Within many families, there can be different views and difficult conversations about how much screen time is appropriate. It can lead to arguments and a lot of ill-feeling, and so the following tips are about establishing rules and a sustainable way to get - and keep - things under control.
Make the commitment to a family agreement and look to establish some house rules and get them written down. Things to consider include:
As a parent, it’s your role to set boundaries, but also to lead by example. It might not be totally credible if you order your children to switch off their screens if you spend all your own downtime binge-watching Netflix or scrolling on your phone. Or if when you ask them to come to the dinner table without their phones, you bring yours. Use the discussions about screen time to think about how you might also cut back on your screen usage.
Often the chores that children are asked to do get forgotten about, or need infinite reminders. One helpful way to keep screen time down and to get other things done could be to adopt the mantra: 'Clean before Screen' or to assign, say, Saturday morning as chore or homework time. You can even reward your child by 'paying' them for their help in extra screen time. Fifteen minutes spent sweeping leaves could earn them fifteen minutes more screen time.
One way to set the boundaries is to install a parental control app on your child's devices, A good example is Screen Time. It's an award-winning app that includes features such as time limits, sleep and homework 'blocked' periods, bonus-time rewards you can give in return for positive habits and actions, and even 'instant pause' for when you really do want to get their attention.
Time passes quickly when you’re having fun, and there are plenty of children who can spend hours on end messaging each other or playing games all weekend if not actually physically separated from their devices. If you have agreed to a 'hard-stop' - a time at which screens go off without question - you may find it helpful to remind your child when they have thirty minutes left of their agreed screen time. And then remind them again with fifteen minutes to go, and so on. This can help prevent temper tantrums at “off” time.
Talk Things Over
It can be tempting to totally 'pull the plug' on smartphones and tablets. But going 'cold turkey' probably won't be the best solution, even if it was easy to achieve without arguments breaking out. In any case, it could be self-defeating. What happens if your child has to check their homework app, reply to emails from teachers, or genuinely collaborate with classmates in study groups or joint assignments? Maybe your teenager has a job or a volunteer role and they need to be able to send and receive messages or login via an app to accept or reject a shift or opportunity. Instead of simply imposing a solution from above, talk to each other and agree on a plan that balances your concerns against their needs.
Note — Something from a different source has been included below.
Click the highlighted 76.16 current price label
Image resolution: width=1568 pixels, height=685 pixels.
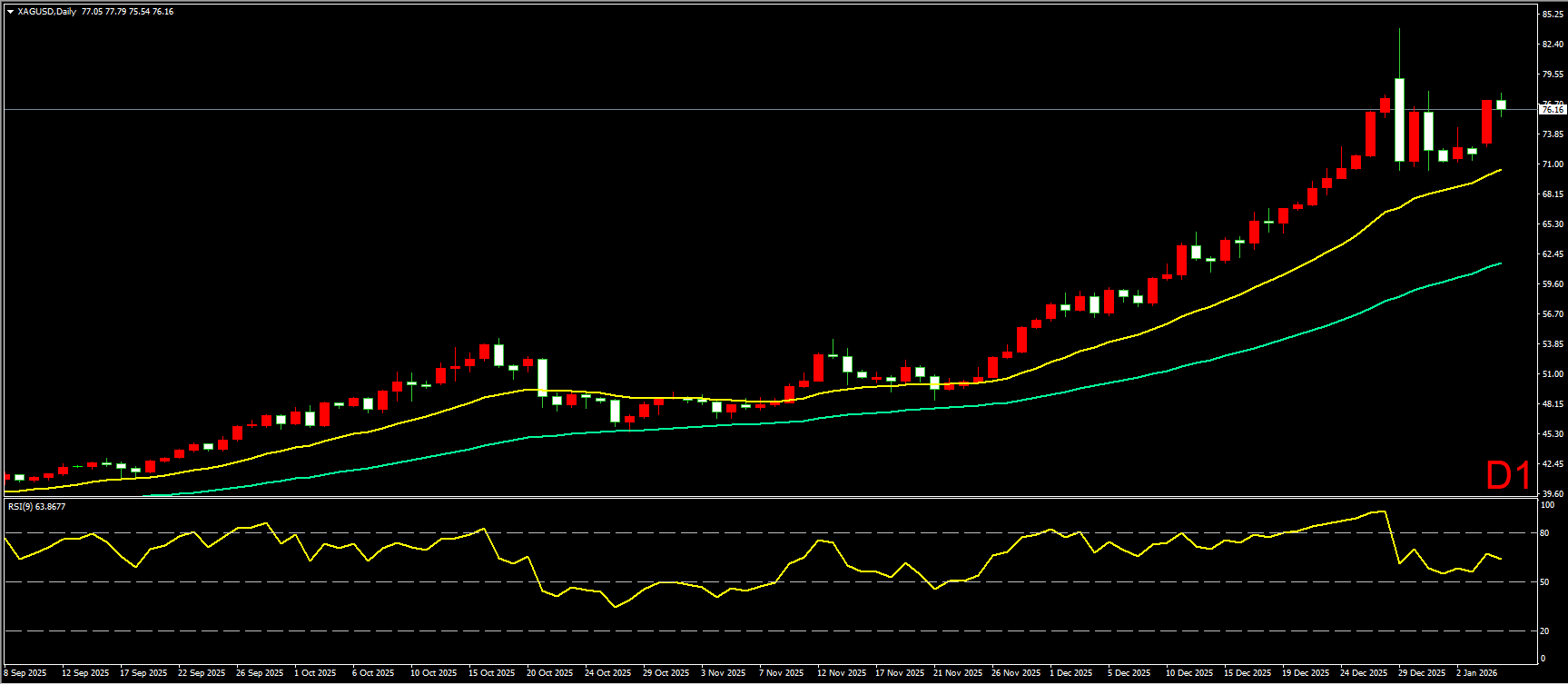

A common concern over too much screen time might be your child's performance at school. If their grades aren't as good as they should be, then time spent on digital devices may be the reason, but it can be more complicated than that. Large jumps in screen time can be an indication of 'escaping' or avoiding issues that are bothering your child, and not the cause. It may help to talk to the relevant teachers at your child's school. As well as being able to advise you on academic matters, they'll be able to share other observations around friendships or issues within the school such as bullying.
To avoid screens being the only form of entertainment, try and keep your home full of other things they can have fun with if they try. Books, toys, and gizmos that aren't screen-based, board games and card games, art, and crafting materials. What can they play with, interact with, perhaps make a bit of a mess with? Can they help you with chores around the house, do some baking, or help to prepare a meal?
Think of ways to regularly get out together. It could be a walk or a picnic, sporting activities, a trip to a gallery or a museum, or a meet-up with another family with children the same age. Whatever it is, arranging activities together could turn into a new family tradition, and one that you can all enjoy and look forward to.
Things can get heated when it comes to screen time, so whatever steps you take, be sure to explain the actions you're taking. Your child won't necessarily be happy about it, of course, but it's important that they do understand your concerns and your reasons. You should also allow time and space for them to air any concerns they might have too.
Time spent talking and understanding each other's perspectives can only be a good thing.